The Yomiuri Shimbun November 21, 2013
Govt must take lead in Fukushima nuclear reactor decommissioning
核燃料取り出し 政府が前面に出て廃炉目指せ(11月20日付・読売社説)

Decommissioning work at Tokyo Electric Power Co.’s Fukushima No. 1 nuclear power plant, which is expected to take 30 to 40 years, is finally under way.

Work has begun to remove nuclear fuel from the plant’s No. 4 reactor, bringing the decommissioning work into a new stage of the timetable drawn up by the government and TEPCO.

There are many unknown aspects to deal with, and work to remove nuclear fuel is difficult, as it will continue to take place in an environment with high radiation levels.
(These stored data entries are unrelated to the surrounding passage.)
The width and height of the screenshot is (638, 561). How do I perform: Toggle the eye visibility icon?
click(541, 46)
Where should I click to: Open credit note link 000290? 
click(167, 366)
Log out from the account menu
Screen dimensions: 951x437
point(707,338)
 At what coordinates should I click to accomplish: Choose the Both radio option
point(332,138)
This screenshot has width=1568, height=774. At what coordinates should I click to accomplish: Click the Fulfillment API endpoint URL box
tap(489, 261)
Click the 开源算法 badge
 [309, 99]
TEPCO must give top priority to ensuring safety and tackle this task with utmost seriousness.

The No. 4 reactor was offline for a regular inspection at the time of the outbreak of the nuclear crisis in March 2011. Unlike the Nos. 1 to 3 reactors, a core meltdown did not occur at the No. 4 reactor, as nuclear fuel was kept with unused fuel in a storage pool inside the reactor building.

However, hydrogen believed to have come from the neighboring No. 3 reactor via an exhaust system exploded, blowing off the upper portion of the No. 4 reactor building.
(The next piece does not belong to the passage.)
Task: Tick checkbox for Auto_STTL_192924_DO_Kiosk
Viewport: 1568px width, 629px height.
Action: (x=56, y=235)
Inside the storage pool, there are 1,331 spent nuclear fuel assemblies and 202 unused fuel assemblies. TEPCO plans to remove all of them by the end of next year.
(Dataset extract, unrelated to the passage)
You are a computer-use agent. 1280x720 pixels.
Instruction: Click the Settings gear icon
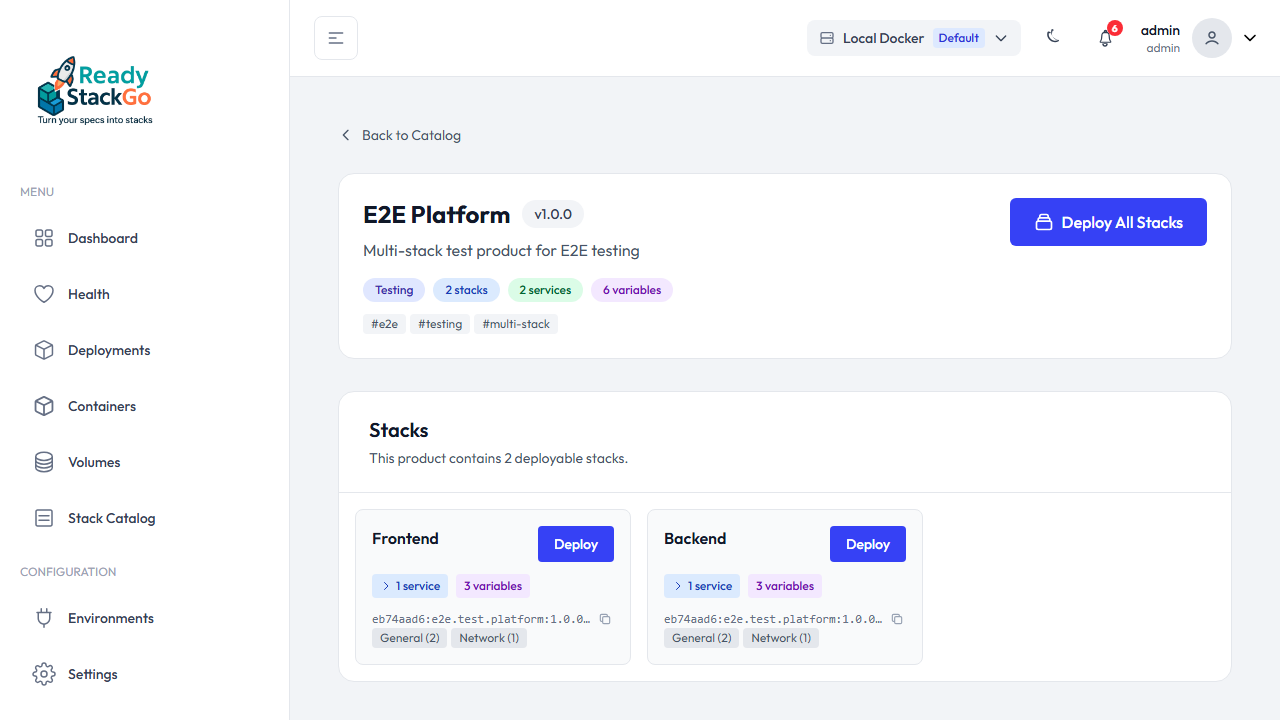[x=44, y=674]
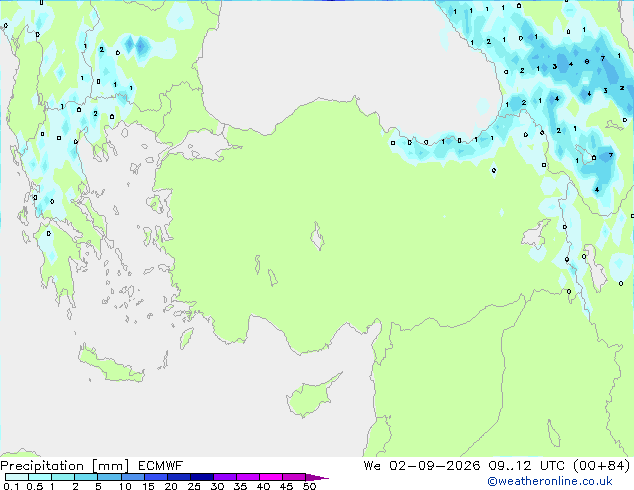Select the 0.1-0.5 mm palest legend swatch

[x=17, y=477]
Although reinforcement work has been carried out at the No. 4 reactor, leaving nuclear fuel in the seriously damaged building brings risks of radiation leaks. Removing nuclear fuel is thus an indispensable part of reactor decommissioning. Nuclear fuel assemblies are to be pulled out of the storage pool one by one with a crane, placed in a shipping container and moved to a shared pool.

During the nuclear fuel removal process, meticulous attention must be given to debris remaining inside the No. 4 reactor’s storage pool. It is necessary to prevent such debris from damaging nuclear fuel assemblies when the assemblies are pulled out of the storage pool.

Thorough NRA checks needed

The Nuclear Regulation Authority will oversee the nuclear fuel removal work under a special system. It is important that the NRA thoroughly check whether its schedule is realistic and ensure that potential sources of trouble have not been overlooked.

As for the Nos. 1 to 3 reactors, damaged areas have yet to be identified and the melted fuel situation is unknown. The amount of water contaminated with radioactive substances apparently leaking from damaged areas has continued to increase.

We urge TEPCO to apply the expertise it gains during the nuclear fuel removal work at the No. 4 reactor to recovering melted fuel and other materials at the Nos. 1 to 3 reactors.

The development of advanced robots that can be used for monitoring the situation inside reactors, as well as technology to repair damaged sections, must be taken full advantage of.

One major challenge is to secure a sustainable workforce for decommissioning the reactors.

The decommissioning work is arduous, since it requires workers to wear a full face mask and protective suit. It remains difficult even now to organize the 2,000 to 3,000 workers believed to be needed for this work.

As the decommissioning work proceeds, workers will face increased levels of exposure to radiation, and some restrictions may be needed to limit access to the sites by experienced technicians.

More than ¥2 trillion is said to be necessary for reactor decommissioning work and measures to deal with contaminated water. The government must move steadily forward with this long-term decommissioning work, by taking the lead in developing the needed technology, securing a sustainable workforce, and providing financial assistance.